Step 2: Now we will use a Jupyter Notebook to code and get our data into Airtrain AI. Install the necessary packages –
%pip install llama-index llama-index-embeddings-openai airtrain-py[llama-index]
Step 3: Import the packages –
from llama_index.core.node_parser import SemanticSplitterNodeParser
from llama_index.embeddings.openai import OpenAIEmbedding
from llama_index.core import SimpleDirectoryReader
from google.colab import userdata
import airtrain as at
import os
Step 4: Initialize the OpenAI and Airtrain APIs –
os.environ["OPENAI_API_KEY"] = userdata.get("OPENAI_API_KEY")
os.environ["AIRTRAIN_API_KEY"] = userdata.get("AIRTRAIN_API_KEY")
Step 5: Load the data, we will be using the MMLU-Pro dataset for implementing automatic semantic clustering through Airtrain AI (https://huggingface.co/datasets/TIGER-Lab/MMLU-Pro)
reader = SimpleDirectoryReader(
input_dir= "data/"
)
documents = reader.load_data()
Step 6: Embed the data using OpenAI Embeddings (this step is optional, Airtrain AI has inbuilt embedding as well)

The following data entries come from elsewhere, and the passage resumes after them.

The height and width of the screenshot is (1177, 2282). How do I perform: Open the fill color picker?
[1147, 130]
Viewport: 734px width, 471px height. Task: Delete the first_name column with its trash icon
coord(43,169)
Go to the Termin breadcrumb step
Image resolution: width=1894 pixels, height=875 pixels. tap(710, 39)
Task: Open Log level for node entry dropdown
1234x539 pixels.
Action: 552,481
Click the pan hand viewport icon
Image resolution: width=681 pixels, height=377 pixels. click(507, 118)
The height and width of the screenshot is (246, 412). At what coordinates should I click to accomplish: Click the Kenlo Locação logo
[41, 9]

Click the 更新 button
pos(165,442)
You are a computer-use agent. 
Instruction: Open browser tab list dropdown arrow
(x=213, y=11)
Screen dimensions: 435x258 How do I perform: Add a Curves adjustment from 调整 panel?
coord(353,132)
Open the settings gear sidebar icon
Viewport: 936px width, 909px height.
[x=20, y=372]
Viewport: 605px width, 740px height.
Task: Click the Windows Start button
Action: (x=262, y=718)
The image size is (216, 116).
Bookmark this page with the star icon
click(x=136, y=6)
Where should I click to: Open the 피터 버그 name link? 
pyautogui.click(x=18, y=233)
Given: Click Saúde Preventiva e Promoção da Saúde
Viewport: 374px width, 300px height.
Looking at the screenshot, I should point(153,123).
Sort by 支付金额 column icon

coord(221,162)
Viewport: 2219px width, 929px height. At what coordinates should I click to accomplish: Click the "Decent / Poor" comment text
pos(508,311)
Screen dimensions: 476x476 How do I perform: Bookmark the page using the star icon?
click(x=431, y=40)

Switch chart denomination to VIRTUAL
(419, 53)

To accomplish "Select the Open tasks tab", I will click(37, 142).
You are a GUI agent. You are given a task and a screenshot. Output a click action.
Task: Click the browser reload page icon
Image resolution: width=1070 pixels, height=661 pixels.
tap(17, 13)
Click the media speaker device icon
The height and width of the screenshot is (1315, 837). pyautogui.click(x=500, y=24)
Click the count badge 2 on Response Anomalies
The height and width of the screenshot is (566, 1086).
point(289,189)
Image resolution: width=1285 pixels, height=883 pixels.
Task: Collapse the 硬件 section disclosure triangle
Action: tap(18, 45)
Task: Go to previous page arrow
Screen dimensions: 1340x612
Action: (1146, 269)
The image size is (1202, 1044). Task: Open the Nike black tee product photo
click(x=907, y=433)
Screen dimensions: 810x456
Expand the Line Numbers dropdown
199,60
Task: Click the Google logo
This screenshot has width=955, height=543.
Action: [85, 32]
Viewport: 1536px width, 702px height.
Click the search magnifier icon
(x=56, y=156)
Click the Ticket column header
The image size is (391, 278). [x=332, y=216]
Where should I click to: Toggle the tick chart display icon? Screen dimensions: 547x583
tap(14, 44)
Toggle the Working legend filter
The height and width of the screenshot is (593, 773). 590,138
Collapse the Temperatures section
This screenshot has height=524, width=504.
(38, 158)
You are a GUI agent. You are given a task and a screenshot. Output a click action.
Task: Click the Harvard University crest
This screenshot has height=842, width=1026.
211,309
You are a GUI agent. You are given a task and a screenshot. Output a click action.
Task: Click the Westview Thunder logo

embed_model = OpenAIEmbedding()
splitter = SemanticSplitterNodeParser(
buffer_size=1, breakpoint_percentile_threshold=95, embed_model=embed_model
)
nodes = splitter.get_nodes_from_documents(documents)
Step 7: Once the embedding is done, upload the generated nodes on Airtrain Web UI
result = at.upload_from_llama_nodes(
nodes,
name="MMLU-Pro"
)
Step 8: Check the Airtrain AI datasets section for the automatically generated dashboard providing insights based on the ingested data (the data ingestion can take some time based on the data size and latency) –
We can interact with the generated visualizations on semantic clustering and embeddings –
Filtering can also be applied to check similar rows –
The entire dataset can be used for finetuning or evaluating LLMs using Airtrain AI’s web interface as well.
Step 9: Let’s evaluate our data on Llama 2-7B and Llama 3-8B models through the model evaluation job in Airtrain AI. We will use the following prompt template and correctness property-
Prompt Template –
Here is a question on the topic of {{topic}}.
Question: {{question}}
Which of the following answers is correct?
A. {{answer_a}}
B. {{answer_b}}
C. {{answer_c}}
D. {{answer_d}}
State the letter corresponding to the correct answer.
Correctness Property –
This score describes whether the chatbot selected the correct answer.
The correct answer is {{correct_answer}}.
Here is a scoring rubric to use:
1. The chatbot's answer is not {{correct_answer}}, therefore the chatbot is incorrect.
5. The chatbot's answer is {{correct_answer}}, therefore the chatbot is correct.
Final Outcome of our evaluation –
We can see that Airtrain’s MMLU correctness score for Llama2 7B is 48.08% whereas Llama3 8B-ChatHF model leads with 66.69% which is closer to the official MMLU correctness benchmark scores as shown below:
Actual MMLU Benchmark (Source)
Final Words
Airtrain AI provides a user-friendly platform for data curation, LLM fine-tuning, batch evaluations and a sophisticated LLM playground for comparing models. Its ability to curate and generate high-quality datasets and tailor LLMs to specific domains is a valuable asset in terms of AI advancement in different areas based on a no-code platform. Tools like Airtrain AI will play a huge role in shaping the future of LLM usage and capability increment.